Each line must appear in the answer exactly as it does in the data.

Data extracts:
────

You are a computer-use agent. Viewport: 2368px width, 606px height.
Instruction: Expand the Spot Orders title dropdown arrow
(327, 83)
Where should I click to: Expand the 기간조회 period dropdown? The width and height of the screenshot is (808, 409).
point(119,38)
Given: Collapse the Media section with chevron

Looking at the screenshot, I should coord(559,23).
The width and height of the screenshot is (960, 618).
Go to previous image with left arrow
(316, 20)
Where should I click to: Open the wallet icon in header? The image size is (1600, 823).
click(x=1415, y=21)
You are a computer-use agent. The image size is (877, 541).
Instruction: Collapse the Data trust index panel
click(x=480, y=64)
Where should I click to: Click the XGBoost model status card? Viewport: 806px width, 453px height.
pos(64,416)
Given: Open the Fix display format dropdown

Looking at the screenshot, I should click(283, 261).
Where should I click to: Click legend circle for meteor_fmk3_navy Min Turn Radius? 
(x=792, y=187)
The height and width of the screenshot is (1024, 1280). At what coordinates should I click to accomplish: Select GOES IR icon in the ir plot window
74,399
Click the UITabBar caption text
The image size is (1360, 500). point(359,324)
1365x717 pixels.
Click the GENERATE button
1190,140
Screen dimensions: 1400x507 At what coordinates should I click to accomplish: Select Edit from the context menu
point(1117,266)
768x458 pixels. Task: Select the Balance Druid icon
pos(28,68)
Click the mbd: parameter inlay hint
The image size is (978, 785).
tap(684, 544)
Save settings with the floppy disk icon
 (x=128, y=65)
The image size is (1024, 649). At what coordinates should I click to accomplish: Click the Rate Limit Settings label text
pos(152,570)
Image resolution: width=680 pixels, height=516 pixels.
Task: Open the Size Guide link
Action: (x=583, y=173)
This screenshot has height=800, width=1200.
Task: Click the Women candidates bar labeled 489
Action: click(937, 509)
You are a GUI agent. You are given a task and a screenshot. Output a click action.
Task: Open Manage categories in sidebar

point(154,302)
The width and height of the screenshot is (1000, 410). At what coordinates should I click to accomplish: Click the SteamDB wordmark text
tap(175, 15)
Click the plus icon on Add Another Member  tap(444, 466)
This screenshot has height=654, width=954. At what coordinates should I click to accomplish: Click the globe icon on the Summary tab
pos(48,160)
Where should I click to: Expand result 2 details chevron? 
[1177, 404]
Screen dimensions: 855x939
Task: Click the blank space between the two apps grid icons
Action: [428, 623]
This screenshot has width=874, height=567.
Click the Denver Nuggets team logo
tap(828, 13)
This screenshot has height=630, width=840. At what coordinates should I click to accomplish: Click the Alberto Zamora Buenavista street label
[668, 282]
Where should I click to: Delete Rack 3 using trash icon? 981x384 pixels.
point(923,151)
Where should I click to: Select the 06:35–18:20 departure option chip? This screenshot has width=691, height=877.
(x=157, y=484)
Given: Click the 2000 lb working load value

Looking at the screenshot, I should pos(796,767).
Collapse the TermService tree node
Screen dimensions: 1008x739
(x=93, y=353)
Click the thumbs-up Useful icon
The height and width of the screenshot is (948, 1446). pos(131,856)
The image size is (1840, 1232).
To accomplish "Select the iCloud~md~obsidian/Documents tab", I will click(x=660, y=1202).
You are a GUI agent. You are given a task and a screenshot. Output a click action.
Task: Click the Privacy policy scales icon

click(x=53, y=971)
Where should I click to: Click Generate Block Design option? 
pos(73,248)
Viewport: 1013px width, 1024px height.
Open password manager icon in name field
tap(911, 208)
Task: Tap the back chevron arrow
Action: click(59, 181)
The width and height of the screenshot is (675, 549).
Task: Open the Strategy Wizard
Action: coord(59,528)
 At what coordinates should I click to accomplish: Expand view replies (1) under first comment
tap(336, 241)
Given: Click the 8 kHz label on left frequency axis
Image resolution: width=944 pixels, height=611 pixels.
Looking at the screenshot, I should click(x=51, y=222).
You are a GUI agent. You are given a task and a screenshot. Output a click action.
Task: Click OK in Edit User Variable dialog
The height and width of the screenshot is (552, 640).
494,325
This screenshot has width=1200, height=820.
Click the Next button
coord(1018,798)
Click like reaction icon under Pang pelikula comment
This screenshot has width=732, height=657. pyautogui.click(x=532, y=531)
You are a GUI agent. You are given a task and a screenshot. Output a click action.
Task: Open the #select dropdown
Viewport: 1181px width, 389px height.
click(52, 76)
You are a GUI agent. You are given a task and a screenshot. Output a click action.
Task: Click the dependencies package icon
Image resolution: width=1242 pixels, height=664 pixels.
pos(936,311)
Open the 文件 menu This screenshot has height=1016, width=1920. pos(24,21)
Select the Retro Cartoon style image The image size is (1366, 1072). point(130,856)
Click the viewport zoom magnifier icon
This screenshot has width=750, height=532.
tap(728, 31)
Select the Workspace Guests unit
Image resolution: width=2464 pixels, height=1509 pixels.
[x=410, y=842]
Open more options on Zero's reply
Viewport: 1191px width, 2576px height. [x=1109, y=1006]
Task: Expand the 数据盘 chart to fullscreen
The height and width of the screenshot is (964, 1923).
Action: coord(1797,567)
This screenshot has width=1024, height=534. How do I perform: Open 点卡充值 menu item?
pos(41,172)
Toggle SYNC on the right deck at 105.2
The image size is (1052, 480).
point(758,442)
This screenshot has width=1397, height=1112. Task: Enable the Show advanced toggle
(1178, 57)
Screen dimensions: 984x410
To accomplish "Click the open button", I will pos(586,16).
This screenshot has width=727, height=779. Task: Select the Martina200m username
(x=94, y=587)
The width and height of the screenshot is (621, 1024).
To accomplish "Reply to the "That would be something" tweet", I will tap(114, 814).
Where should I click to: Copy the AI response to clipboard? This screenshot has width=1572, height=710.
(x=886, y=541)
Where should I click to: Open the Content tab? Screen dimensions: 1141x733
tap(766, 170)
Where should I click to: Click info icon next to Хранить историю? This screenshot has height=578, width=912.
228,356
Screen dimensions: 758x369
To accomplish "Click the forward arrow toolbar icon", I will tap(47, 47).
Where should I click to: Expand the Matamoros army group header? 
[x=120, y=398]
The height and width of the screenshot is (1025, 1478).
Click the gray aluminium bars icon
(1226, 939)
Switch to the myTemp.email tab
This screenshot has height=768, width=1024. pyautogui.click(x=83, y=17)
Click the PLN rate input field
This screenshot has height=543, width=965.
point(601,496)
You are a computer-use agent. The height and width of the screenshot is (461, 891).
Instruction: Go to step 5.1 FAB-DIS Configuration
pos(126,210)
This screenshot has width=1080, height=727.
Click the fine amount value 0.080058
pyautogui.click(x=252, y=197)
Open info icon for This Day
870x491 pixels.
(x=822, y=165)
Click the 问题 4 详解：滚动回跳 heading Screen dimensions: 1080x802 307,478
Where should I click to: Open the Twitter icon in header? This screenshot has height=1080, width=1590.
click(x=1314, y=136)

────

Result of this task:
You are a computer-use agent. Viewport: 2368px width, 606px height.
Instruction: Expand the Spot Orders title dropdown arrow
(327, 83)
Where should I click to: Expand the 기간조회 period dropdown? The width and height of the screenshot is (808, 409).
point(119,38)
Given: Collapse the Media section with chevron

Looking at the screenshot, I should coord(559,23).
The width and height of the screenshot is (960, 618).
Go to previous image with left arrow
(316, 20)
Where should I click to: Open the wallet icon in header? The image size is (1600, 823).
click(x=1415, y=21)
You are a computer-use agent. The image size is (877, 541).
Instruction: Collapse the Data trust index panel
click(x=480, y=64)
Where should I click to: Click the XGBoost model status card? Viewport: 806px width, 453px height.
pos(64,416)
Given: Open the Fix display format dropdown

Looking at the screenshot, I should click(283, 261).
Where should I click to: Click legend circle for meteor_fmk3_navy Min Turn Radius? 
(x=792, y=187)
The height and width of the screenshot is (1024, 1280). At what coordinates should I click to accomplish: Select GOES IR icon in the ir plot window
74,399
Click the UITabBar caption text
The image size is (1360, 500). point(359,324)
1365x717 pixels.
Click the GENERATE button
1190,140
Screen dimensions: 1400x507 At what coordinates should I click to accomplish: Select Edit from the context menu
point(1117,266)
768x458 pixels. Task: Select the Balance Druid icon
pos(28,68)
Click the mbd: parameter inlay hint
The image size is (978, 785).
tap(684, 544)
Save settings with the floppy disk icon
 (x=128, y=65)
The image size is (1024, 649). At what coordinates should I click to accomplish: Click the Rate Limit Settings label text
pos(152,570)
Image resolution: width=680 pixels, height=516 pixels.
Task: Open the Size Guide link
Action: (x=583, y=173)
This screenshot has height=800, width=1200.
Task: Click the Women candidates bar labeled 489
Action: click(937, 509)
You are a GUI agent. You are given a task and a screenshot. Output a click action.
Task: Open Manage categories in sidebar

point(154,302)
The width and height of the screenshot is (1000, 410). At what coordinates should I click to accomplish: Click the SteamDB wordmark text
tap(175, 15)
Click the plus icon on Add Another Member  tap(444, 466)
This screenshot has height=654, width=954. At what coordinates should I click to accomplish: Click the globe icon on the Summary tab
pos(48,160)
Where should I click to: Expand result 2 details chevron? 
[1177, 404]
Screen dimensions: 855x939
Task: Click the blank space between the two apps grid icons
Action: [428, 623]
This screenshot has width=874, height=567.
Click the Denver Nuggets team logo
tap(828, 13)
This screenshot has height=630, width=840. At what coordinates should I click to accomplish: Click the Alberto Zamora Buenavista street label
[668, 282]
Where should I click to: Delete Rack 3 using trash icon? 981x384 pixels.
point(923,151)
Where should I click to: Select the 06:35–18:20 departure option chip? This screenshot has width=691, height=877.
(x=157, y=484)
Given: Click the 2000 lb working load value

Looking at the screenshot, I should pos(796,767).
Collapse the TermService tree node
Screen dimensions: 1008x739
(x=93, y=353)
Click the thumbs-up Useful icon
The height and width of the screenshot is (948, 1446). pos(131,856)
The image size is (1840, 1232).
To accomplish "Select the iCloud~md~obsidian/Documents tab", I will click(x=660, y=1202).
You are a GUI agent. You are given a task and a screenshot. Output a click action.
Task: Click the Privacy policy scales icon

click(x=53, y=971)
Where should I click to: Click Generate Block Design option? 
pos(73,248)
Viewport: 1013px width, 1024px height.
Open password manager icon in name field
tap(911, 208)
Task: Tap the back chevron arrow
Action: click(59, 181)
The width and height of the screenshot is (675, 549).
Task: Open the Strategy Wizard
Action: coord(59,528)
 At what coordinates should I click to accomplish: Expand view replies (1) under first comment
tap(336, 241)
Given: Click the 8 kHz label on left frequency axis
Image resolution: width=944 pixels, height=611 pixels.
Looking at the screenshot, I should click(x=51, y=222).
You are a GUI agent. You are given a task and a screenshot. Output a click action.
Task: Click OK in Edit User Variable dialog
The height and width of the screenshot is (552, 640).
494,325
This screenshot has width=1200, height=820.
Click the Next button
coord(1018,798)
Click like reaction icon under Pang pelikula comment
This screenshot has width=732, height=657. pyautogui.click(x=532, y=531)
You are a GUI agent. You are given a task and a screenshot. Output a click action.
Task: Open the #select dropdown
Viewport: 1181px width, 389px height.
click(52, 76)
You are a GUI agent. You are given a task and a screenshot. Output a click action.
Task: Click the dependencies package icon
Image resolution: width=1242 pixels, height=664 pixels.
pos(936,311)
Open the 文件 menu This screenshot has height=1016, width=1920. pos(24,21)
Select the Retro Cartoon style image The image size is (1366, 1072). point(130,856)
Click the viewport zoom magnifier icon
This screenshot has width=750, height=532.
tap(728, 31)
Select the Workspace Guests unit
Image resolution: width=2464 pixels, height=1509 pixels.
[x=410, y=842]
Open more options on Zero's reply
Viewport: 1191px width, 2576px height. [x=1109, y=1006]
Task: Expand the 数据盘 chart to fullscreen
The height and width of the screenshot is (964, 1923).
Action: coord(1797,567)
This screenshot has width=1024, height=534. How do I perform: Open 点卡充值 menu item?
pos(41,172)
Toggle SYNC on the right deck at 105.2
The image size is (1052, 480).
point(758,442)
This screenshot has width=1397, height=1112. Task: Enable the Show advanced toggle
(1178, 57)
Screen dimensions: 984x410
To accomplish "Click the open button", I will pos(586,16).
This screenshot has width=727, height=779. Task: Select the Martina200m username
(x=94, y=587)
The width and height of the screenshot is (621, 1024).
To accomplish "Reply to the "That would be something" tweet", I will tap(114, 814).
Where should I click to: Copy the AI response to clipboard? This screenshot has width=1572, height=710.
(x=886, y=541)
Where should I click to: Open the Content tab? Screen dimensions: 1141x733
tap(766, 170)
Where should I click to: Click info icon next to Хранить историю? This screenshot has height=578, width=912.
228,356
Screen dimensions: 758x369
To accomplish "Click the forward arrow toolbar icon", I will tap(47, 47).
Where should I click to: Expand the Matamoros army group header? 
[x=120, y=398]
The height and width of the screenshot is (1025, 1478).
Click the gray aluminium bars icon
(1226, 939)
Switch to the myTemp.email tab
This screenshot has height=768, width=1024. pyautogui.click(x=83, y=17)
Click the PLN rate input field
This screenshot has height=543, width=965.
point(601,496)
You are a computer-use agent. The height and width of the screenshot is (461, 891).
Instruction: Go to step 5.1 FAB-DIS Configuration
pos(126,210)
This screenshot has width=1080, height=727.
Click the fine amount value 0.080058
pyautogui.click(x=252, y=197)
Open info icon for This Day
870x491 pixels.
(x=822, y=165)
Click the 问题 4 详解：滚动回跳 heading Screen dimensions: 1080x802 307,478
Where should I click to: Open the Twitter icon in header? This screenshot has height=1080, width=1590.
click(x=1314, y=136)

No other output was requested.